━━━ Aufgeführte Daten

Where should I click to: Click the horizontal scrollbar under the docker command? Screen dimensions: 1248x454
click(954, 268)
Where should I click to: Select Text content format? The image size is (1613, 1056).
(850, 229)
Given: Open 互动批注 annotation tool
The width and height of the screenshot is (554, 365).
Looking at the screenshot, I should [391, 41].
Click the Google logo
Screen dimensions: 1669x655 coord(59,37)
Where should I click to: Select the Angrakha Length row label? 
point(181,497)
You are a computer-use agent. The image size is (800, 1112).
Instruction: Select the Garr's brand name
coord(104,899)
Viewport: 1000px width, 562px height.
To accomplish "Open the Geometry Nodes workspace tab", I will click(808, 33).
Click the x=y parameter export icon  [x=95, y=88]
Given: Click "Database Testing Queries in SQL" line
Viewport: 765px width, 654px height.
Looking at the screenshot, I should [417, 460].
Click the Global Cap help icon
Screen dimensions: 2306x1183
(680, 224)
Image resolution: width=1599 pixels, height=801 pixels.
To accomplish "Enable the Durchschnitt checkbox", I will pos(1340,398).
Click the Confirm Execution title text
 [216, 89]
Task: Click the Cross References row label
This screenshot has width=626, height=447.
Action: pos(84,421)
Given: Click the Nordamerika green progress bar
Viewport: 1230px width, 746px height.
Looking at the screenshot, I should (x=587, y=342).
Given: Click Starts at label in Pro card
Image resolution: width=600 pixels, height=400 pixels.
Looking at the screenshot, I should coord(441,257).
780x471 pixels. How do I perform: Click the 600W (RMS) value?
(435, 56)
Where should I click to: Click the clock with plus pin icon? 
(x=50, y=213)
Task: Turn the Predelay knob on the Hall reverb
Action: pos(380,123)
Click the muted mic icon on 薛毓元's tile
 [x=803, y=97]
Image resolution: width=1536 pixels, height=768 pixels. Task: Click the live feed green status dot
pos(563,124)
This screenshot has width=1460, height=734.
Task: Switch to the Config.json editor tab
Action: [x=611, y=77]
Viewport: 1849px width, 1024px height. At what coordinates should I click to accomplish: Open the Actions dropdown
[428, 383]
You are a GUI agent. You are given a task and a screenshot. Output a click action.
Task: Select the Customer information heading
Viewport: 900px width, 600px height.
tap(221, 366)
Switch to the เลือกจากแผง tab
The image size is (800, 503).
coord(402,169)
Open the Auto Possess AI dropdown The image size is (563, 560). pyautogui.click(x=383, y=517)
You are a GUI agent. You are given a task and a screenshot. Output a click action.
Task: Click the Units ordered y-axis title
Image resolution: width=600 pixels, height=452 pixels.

━━━━━━

**Die Aufgabe:** Benennen Sie in sämtlichen obigen Daten „Viewport“ in „Display“ um und geben Sie die Zeilen erneut wieder, ohne sonst etwas zu verändern.

**Lösung der Aufgabe:**
Where should I click to: Click the horizontal scrollbar under the docker command? Screen dimensions: 1248x454
click(954, 268)
Where should I click to: Select Text content format? The image size is (1613, 1056).
(850, 229)
Given: Open 互动批注 annotation tool
The width and height of the screenshot is (554, 365).
Looking at the screenshot, I should [391, 41].
Click the Google logo
Screen dimensions: 1669x655 coord(59,37)
Where should I click to: Select the Angrakha Length row label? 
point(181,497)
You are a computer-use agent. The image size is (800, 1112).
Instruction: Select the Garr's brand name
coord(104,899)
Display: 1000px width, 562px height.
To accomplish "Open the Geometry Nodes workspace tab", I will click(808, 33).
Click the x=y parameter export icon  [x=95, y=88]
Given: Click "Database Testing Queries in SQL" line
Display: 765px width, 654px height.
Looking at the screenshot, I should [417, 460].
Click the Global Cap help icon
Screen dimensions: 2306x1183
(680, 224)
Image resolution: width=1599 pixels, height=801 pixels.
To accomplish "Enable the Durchschnitt checkbox", I will pos(1340,398).
Click the Confirm Execution title text
 [216, 89]
Task: Click the Cross References row label
This screenshot has width=626, height=447.
Action: pos(84,421)
Given: Click the Nordamerika green progress bar
Display: 1230px width, 746px height.
Looking at the screenshot, I should (x=587, y=342).
Given: Click Starts at label in Pro card
Image resolution: width=600 pixels, height=400 pixels.
Looking at the screenshot, I should coord(441,257).
780x471 pixels. How do I perform: Click the 600W (RMS) value?
(435, 56)
Where should I click to: Click the clock with plus pin icon? 
(x=50, y=213)
Task: Turn the Predelay knob on the Hall reverb
Action: pos(380,123)
Click the muted mic icon on 薛毓元's tile
 [x=803, y=97]
Image resolution: width=1536 pixels, height=768 pixels. Task: Click the live feed green status dot
pos(563,124)
This screenshot has width=1460, height=734.
Task: Switch to the Config.json editor tab
Action: [x=611, y=77]
Display: 1849px width, 1024px height. At what coordinates should I click to accomplish: Open the Actions dropdown
[428, 383]
You are a GUI agent. You are given a task and a screenshot. Output a click action.
Task: Select the Customer information heading
Display: 900px width, 600px height.
tap(221, 366)
Switch to the เลือกจากแผง tab
The image size is (800, 503).
coord(402,169)
Open the Auto Possess AI dropdown The image size is (563, 560). pyautogui.click(x=383, y=517)
You are a GUI agent. You are given a task and a screenshot. Output a click action.
Task: Click the Units ordered y-axis title
Image resolution: width=600 pixels, height=452 pixels.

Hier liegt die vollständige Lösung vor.